Radiocarbon modeling was performed using a python package called TickTack58 that can be downloaded from https://github.com/SharmaLlama/ticktack/. The code was deployed in Jupyter Notebook, a web-based interactive computing platform. The TickTack program is an open-access tool that employs various carbon cycle box models paired with a Bayesian statistical interface for modeling and analyzing cosmic radiation imprints in tree-ring radiocarbon series24. Variation in the 14C production rate was estimated using a 22-box carbon model (CBM) from Büntgen et al.8. The model includes 11 reservoirs of carbon exchange fluxes for each hemisphere, which are described in detail by Güttler et al.59 and Brehm et al.11. The CBM implements carbon partitioning among reservoirs and carbon exchange between the atmosphere and the ocean in both hemispheres and accounts the seasonal variations of net mass transport at the tropopause. The total annual exchange rate between the reservoirs is calculated with 1-month step related to the short-term lifetime of atmospheric 14CO45. 14C response to the event is calculated over the stratosphere and troposphere exchange time of 1.5 years at a shared rate of 70%/30%, respectively.

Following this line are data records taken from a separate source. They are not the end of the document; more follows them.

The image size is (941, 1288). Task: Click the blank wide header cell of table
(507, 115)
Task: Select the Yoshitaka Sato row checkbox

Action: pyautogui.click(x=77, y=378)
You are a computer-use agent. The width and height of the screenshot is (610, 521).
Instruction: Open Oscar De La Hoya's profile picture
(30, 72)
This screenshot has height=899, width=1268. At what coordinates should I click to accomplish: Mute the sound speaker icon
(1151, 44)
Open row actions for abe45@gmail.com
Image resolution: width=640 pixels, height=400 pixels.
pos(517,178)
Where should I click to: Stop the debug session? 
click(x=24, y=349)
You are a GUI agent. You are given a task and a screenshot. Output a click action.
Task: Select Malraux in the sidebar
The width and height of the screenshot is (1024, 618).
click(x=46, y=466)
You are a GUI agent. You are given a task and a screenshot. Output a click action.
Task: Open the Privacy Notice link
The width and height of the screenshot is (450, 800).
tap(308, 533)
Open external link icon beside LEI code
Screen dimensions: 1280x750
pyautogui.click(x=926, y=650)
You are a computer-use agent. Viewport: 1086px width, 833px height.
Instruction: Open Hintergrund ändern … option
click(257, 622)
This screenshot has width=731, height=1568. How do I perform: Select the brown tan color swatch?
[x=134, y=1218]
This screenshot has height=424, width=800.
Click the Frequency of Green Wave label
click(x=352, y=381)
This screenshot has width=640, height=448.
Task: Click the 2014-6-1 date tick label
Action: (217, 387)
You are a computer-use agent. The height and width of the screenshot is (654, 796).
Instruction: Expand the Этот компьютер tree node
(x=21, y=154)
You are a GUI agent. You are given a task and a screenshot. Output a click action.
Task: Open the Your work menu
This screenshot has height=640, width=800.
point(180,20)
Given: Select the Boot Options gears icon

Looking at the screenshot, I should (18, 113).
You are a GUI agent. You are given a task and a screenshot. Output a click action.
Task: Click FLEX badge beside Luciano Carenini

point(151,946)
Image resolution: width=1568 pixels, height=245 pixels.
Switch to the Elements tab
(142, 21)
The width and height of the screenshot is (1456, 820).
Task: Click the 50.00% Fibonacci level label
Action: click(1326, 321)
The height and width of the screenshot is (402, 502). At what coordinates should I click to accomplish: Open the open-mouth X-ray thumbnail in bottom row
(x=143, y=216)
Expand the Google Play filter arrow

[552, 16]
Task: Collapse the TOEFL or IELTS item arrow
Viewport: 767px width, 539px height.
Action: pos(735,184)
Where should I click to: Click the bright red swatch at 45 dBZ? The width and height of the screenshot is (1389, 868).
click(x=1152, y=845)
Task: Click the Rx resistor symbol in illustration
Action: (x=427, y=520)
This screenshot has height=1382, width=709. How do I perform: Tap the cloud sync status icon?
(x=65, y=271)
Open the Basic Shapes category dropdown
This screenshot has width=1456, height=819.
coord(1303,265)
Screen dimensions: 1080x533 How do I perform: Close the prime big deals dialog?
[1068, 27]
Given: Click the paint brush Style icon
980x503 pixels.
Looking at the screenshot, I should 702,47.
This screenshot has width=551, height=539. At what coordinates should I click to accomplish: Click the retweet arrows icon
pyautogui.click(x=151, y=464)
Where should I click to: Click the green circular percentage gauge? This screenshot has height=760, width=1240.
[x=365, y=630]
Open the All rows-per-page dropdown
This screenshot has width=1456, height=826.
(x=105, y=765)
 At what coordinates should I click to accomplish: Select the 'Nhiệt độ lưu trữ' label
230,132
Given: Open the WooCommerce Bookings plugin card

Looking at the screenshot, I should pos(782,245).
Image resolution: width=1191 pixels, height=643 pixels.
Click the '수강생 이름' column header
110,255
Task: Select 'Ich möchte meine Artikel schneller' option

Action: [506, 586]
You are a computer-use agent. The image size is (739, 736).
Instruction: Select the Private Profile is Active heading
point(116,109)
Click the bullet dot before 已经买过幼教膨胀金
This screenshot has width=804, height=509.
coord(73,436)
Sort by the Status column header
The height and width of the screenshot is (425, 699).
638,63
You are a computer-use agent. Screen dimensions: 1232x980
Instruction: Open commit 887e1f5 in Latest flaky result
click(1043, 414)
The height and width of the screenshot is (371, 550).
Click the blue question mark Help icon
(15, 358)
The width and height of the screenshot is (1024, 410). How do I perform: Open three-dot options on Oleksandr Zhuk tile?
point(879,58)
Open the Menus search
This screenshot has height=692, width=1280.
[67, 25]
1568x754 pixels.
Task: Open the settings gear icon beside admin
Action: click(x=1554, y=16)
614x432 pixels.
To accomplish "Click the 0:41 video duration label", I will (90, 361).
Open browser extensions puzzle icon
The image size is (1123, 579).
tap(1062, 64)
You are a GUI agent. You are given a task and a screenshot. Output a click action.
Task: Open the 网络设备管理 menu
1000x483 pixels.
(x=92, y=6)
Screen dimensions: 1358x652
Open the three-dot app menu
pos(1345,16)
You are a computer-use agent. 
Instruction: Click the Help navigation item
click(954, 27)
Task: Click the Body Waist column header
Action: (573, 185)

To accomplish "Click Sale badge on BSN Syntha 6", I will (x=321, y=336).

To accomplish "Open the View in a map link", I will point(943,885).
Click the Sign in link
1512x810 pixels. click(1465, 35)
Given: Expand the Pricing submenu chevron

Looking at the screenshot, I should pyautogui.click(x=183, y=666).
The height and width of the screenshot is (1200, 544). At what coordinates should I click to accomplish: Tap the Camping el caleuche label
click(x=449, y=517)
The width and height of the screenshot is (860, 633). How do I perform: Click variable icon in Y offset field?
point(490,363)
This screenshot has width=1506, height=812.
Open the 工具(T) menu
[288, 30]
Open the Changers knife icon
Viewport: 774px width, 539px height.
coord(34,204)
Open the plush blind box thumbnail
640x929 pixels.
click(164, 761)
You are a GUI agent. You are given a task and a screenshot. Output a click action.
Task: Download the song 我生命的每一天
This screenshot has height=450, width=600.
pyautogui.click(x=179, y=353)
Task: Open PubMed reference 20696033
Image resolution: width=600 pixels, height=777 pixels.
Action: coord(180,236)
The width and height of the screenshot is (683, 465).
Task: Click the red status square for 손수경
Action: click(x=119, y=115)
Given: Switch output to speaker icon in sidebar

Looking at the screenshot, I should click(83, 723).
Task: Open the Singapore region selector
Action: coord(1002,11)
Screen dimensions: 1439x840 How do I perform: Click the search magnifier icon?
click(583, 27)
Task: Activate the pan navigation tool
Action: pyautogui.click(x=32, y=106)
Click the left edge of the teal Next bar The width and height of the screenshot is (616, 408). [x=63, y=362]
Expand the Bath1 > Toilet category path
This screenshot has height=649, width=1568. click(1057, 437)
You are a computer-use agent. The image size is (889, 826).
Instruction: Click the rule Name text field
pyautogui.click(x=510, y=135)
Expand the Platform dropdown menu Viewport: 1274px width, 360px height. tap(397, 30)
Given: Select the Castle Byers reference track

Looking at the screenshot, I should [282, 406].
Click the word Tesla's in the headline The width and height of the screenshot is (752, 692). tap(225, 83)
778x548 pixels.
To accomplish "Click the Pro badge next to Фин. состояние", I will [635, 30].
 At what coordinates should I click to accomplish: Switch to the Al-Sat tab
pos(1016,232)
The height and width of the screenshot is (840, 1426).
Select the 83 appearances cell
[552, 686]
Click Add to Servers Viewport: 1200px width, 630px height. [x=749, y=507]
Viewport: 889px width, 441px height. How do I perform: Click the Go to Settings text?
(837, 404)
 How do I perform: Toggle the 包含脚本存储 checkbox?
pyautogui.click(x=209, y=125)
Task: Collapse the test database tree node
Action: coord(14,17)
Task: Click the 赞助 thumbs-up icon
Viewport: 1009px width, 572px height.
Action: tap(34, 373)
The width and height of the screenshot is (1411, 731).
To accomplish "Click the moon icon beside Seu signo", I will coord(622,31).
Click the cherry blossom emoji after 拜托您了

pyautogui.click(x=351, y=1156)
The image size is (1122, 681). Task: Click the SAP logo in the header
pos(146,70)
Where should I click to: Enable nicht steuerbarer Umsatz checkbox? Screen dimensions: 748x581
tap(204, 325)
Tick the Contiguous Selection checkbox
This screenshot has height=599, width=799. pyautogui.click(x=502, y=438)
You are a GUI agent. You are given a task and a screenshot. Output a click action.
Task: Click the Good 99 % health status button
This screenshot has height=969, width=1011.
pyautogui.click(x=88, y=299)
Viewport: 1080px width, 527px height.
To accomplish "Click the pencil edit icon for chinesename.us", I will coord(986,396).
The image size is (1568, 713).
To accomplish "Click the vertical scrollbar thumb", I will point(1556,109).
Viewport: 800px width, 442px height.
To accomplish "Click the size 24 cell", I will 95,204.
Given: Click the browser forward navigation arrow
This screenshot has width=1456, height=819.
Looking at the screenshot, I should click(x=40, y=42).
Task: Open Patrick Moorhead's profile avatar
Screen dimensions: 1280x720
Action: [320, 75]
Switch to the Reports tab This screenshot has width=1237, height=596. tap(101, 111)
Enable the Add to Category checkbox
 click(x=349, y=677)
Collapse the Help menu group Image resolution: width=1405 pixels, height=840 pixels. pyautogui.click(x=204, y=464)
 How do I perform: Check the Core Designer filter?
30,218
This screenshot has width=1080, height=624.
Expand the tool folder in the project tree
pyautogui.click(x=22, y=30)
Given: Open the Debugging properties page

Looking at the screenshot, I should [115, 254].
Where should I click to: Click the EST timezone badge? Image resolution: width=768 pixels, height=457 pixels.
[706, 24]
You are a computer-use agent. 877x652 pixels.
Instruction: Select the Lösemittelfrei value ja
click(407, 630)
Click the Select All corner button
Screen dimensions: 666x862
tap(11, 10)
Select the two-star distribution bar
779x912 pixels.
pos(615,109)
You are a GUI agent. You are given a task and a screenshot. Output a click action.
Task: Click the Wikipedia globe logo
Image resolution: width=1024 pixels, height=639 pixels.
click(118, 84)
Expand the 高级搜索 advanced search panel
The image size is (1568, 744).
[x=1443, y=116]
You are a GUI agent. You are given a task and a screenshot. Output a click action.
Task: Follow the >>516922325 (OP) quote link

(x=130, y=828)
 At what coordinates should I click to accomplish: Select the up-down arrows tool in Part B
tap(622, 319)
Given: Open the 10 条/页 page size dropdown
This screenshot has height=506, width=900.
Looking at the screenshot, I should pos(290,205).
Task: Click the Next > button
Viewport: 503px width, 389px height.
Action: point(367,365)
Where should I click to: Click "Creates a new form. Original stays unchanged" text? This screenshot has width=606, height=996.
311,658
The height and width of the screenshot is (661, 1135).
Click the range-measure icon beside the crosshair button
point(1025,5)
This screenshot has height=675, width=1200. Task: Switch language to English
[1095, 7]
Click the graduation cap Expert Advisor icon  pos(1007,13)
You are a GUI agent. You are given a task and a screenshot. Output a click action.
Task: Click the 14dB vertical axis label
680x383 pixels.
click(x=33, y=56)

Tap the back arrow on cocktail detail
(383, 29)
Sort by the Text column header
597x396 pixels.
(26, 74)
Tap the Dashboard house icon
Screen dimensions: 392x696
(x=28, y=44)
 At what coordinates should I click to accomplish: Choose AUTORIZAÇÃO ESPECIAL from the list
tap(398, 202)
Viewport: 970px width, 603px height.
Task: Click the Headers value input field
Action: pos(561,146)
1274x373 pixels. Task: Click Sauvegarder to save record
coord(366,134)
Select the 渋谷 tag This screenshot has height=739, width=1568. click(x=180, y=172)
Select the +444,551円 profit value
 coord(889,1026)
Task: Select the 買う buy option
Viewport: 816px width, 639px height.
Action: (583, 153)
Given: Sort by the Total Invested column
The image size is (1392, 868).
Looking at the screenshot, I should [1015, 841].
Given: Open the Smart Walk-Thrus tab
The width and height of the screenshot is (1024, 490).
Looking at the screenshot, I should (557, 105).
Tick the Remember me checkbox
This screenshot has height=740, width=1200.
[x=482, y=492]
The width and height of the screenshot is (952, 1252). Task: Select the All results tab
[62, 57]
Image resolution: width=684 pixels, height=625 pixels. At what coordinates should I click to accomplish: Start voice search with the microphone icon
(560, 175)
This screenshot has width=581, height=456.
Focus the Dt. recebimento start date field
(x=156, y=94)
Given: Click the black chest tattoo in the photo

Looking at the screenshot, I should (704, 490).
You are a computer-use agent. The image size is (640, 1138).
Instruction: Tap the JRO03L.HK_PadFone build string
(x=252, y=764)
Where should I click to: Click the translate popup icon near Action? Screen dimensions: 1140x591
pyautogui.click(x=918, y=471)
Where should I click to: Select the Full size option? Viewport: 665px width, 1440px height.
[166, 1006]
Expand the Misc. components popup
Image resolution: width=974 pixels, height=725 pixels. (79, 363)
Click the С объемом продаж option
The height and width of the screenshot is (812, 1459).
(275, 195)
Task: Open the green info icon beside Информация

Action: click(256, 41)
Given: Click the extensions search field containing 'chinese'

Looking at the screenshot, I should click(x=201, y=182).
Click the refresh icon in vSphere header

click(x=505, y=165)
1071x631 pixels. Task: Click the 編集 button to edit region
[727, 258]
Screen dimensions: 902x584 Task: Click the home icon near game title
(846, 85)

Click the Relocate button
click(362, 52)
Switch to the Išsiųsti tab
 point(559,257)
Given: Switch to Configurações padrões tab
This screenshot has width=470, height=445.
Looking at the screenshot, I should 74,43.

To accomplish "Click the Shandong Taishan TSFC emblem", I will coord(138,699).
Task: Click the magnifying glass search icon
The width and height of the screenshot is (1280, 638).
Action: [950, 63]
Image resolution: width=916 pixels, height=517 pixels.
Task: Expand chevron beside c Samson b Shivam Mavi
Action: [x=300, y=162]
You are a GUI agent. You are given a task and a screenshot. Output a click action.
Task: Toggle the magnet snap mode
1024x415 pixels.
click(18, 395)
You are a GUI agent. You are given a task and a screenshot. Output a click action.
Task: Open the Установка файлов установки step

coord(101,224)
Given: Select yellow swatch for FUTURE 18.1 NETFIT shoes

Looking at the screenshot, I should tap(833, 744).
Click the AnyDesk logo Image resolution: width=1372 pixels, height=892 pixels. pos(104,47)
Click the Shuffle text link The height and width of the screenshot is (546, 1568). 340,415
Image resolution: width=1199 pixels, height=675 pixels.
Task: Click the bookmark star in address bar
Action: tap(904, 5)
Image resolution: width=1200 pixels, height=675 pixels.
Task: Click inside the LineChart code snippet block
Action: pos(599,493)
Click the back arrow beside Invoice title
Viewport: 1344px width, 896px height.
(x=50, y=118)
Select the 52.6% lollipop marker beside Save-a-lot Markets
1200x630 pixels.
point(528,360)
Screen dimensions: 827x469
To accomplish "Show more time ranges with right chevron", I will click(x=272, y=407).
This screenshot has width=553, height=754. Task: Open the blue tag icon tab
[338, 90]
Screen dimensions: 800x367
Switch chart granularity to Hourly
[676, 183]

The production rate is estimated with two fitting approaches called in the TickTack package parametric and non-parametric. In the case of parametric Bayesian inference, TickTack code uses CBM loadings in the SingleFitter class object and calculates posterior probability distributions for four parameters: start date of the event, duration, amplitude, and phase of the solar cycle using Markov Chain Monte Carlo (MCMC) fitting averaged from 1000 iterations24,60. The parametric inference estimates production rate Q(t), given steady state q0, including three components:

$$Q\left(t\right)={q}_{0}+{A}_{\odot }{q}_{0}\sin \left(\frac{2\pi t}{11{yr}}+\varphi \right)+S\left(t,{t}_{0},\Delta t\right)+\,m \cdot t$$
(1.2)

where the solar cycle has an amplitude \(A\) and phase \(\varphi \); there is a long-term trend with gradient m24.

Alternatively, a nonparametric Bayesian inference of the 14C production rate was done directly from the Δ14C time series using InverseSolver class object of the Ticktack24. This performs linear interpolation (reconstruction) from the initial steady state of production rate (1.75 atoms per m−3 s−1) via a Matérn–3/2 Gaussian process61. The box plot visualizes the mean and the standard deviation of the chain. This fitting better defines the structure of the short-lived (pulse) event since our data compiling seasonal tree-ring growth or its early and late parts. The non-parametric Bayesian inference uses a differential equation of the radiocarbon production rate

$$Q=\frac{{\dot{y}}_{i}-{({My})}_{i}}{{V}_{i}}$$
(1.3)

where the flow term My depends linearly on the radiocarbon state in all boxes simultaneously24.